“Sem
intermediação?
Por Eliane
Cantanhêde
Presidir o País
é tomar decisões muitas vezes duras, desagradar a interesses e mediar
conflitos, ciúmes e invejas na própria equipe, o que exige força popular e
política. Logo, é preciso ter uma excelente comunicação com a sociedade e uma
negociação azeitada com o Congresso.
É estranho,
portanto, que o presidente eleito, Jair Bolsonaro, tenha usado sua diplomação
para dar uma canelada desnecessária na mídia. No “novo tempo”, segundo ele, “o
poder popular não precisa mais de intermediação”. E fez questão de especificar
que falava das “novas mídias, que permitiram uma relação direta entre eleitor e
seus representantes”.
Jornais,
revistas, rádios e TVs são canais não só tradicionais, mas também legítimos e
de grande alcance para a mediação entre poderosos e sociedade, eleitos e
eleitores. Dispensá-los, ou desdenhá-los, é apostar numa anarquia na
comunicação entres os três Poderes e os cidadãos e cidadãs.
As “novas
mídias” são importantes e vieram para ficar, mas carregam um perigo: a difusão
rápida e irresponsável, muitas vezes paga, de mentiras, manipulações e
falsificação grosseira dos fatos, tanto a favor quanto contra. O efeito é
deletério e isso pode virar uma guerra sangrenta, num mundo paralelo de
verdades e mentiras. O “novo tempo” não pode se transformar no “paraíso das
fake news”, nem na propaganda acrítica de governos.
Bolsonaro também
está dando sinais confusos nas relações com o Congresso, essencial para sua
agenda de reformas e seu plano de governo. Ok, é compreensível que bata de
frente com Renan Calheiros e tente bombardear sua volta à presidência do
Senado, porque o senador, apesar de muito experiente e implacável, é campeão de
processos no Supremo e ele se elegeu para “mudar tudo”. Ninguém muda nada com Renan
Calheiros numa posição tão estratégica em Brasília.
Mas e Rodrigo
Maia? Por que trabalhar contra a reeleição dele à presidência da Câmara e ainda
por cima alardear publicamente?
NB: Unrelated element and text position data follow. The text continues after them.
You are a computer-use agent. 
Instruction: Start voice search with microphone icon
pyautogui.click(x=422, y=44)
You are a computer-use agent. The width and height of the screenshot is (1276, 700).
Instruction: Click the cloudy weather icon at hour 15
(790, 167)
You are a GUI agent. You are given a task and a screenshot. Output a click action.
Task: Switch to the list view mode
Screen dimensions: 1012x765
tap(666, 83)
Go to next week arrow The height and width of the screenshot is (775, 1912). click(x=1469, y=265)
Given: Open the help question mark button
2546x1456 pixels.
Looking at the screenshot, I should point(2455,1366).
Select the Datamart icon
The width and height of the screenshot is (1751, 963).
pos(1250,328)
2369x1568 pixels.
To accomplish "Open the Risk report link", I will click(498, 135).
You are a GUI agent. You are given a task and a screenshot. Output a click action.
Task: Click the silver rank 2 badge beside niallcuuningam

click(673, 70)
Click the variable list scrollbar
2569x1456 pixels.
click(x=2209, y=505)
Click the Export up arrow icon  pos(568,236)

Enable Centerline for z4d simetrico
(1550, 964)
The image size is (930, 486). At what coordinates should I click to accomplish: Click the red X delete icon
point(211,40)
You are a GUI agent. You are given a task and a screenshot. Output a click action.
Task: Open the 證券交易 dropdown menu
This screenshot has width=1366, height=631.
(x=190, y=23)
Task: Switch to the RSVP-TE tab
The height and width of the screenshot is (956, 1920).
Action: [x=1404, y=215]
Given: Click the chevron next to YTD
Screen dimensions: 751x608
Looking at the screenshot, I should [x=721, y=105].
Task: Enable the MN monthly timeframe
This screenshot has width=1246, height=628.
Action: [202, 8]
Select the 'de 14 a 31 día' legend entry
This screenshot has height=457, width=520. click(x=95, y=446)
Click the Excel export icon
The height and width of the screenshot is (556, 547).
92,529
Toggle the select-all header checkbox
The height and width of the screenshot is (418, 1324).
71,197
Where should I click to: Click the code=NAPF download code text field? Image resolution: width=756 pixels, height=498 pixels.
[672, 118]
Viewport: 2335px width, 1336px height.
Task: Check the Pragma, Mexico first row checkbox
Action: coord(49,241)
Maia é do DEM que, dos partidos médios a
grandes, é o que saiu menos chamuscado da Lava Jato. Basta comparar com o MDB
de Renan, o PT, o PP, o PTB, o PSDB... Até por isso, emplacou a Casa Civil e os
ministérios da Agricultura e da Saúde. Não por pressão ou reivindicação, mas
porque o partido tem bons quadros.
Além de a sigla
ser muito conveniente, ninguém como Rodrigo Maia reúne tantas condições para
ser uma mão na roda para o futuro governo no Congresso. Já está no cargo,
negocia bem com esquerda, centro e direita, conhece o regimento e,
principalmente, é um economista identificado com a agenda, as reformas e a
equipe de Paulo Guedes. Quem melhor do que ele para tocar a reforma da
Previdência?
Entre os erros
políticos de Bolsonaro, está desperdiçar a oferta de Michel Temer para aprovar
em dezembro a primeira fase da reforma previdenciária. Jogou fora essa chance
de dividir o ônus e ficar com todo o bônus, está descartando Rodrigo Maia e
ainda não providenciou um adversário à altura de Renan no Senado.
A reforma da
Previdência não é só a primeira nem só a mais importante. Ela é “A” reforma. Os
investidores internacionais olham para o Brasil com lupa e com a caneta na mão.
Mas só vão usá-la se essa reforma passar, sinalizando ajuste fiscal e
enxugamento do Estado. É o desafio mais dramático do novo governo, do “novo
tempo”, do “novo Congresso” e das “novas mídias”. Desprezar intermediação e
negociação pode ser uma péssima ideia.”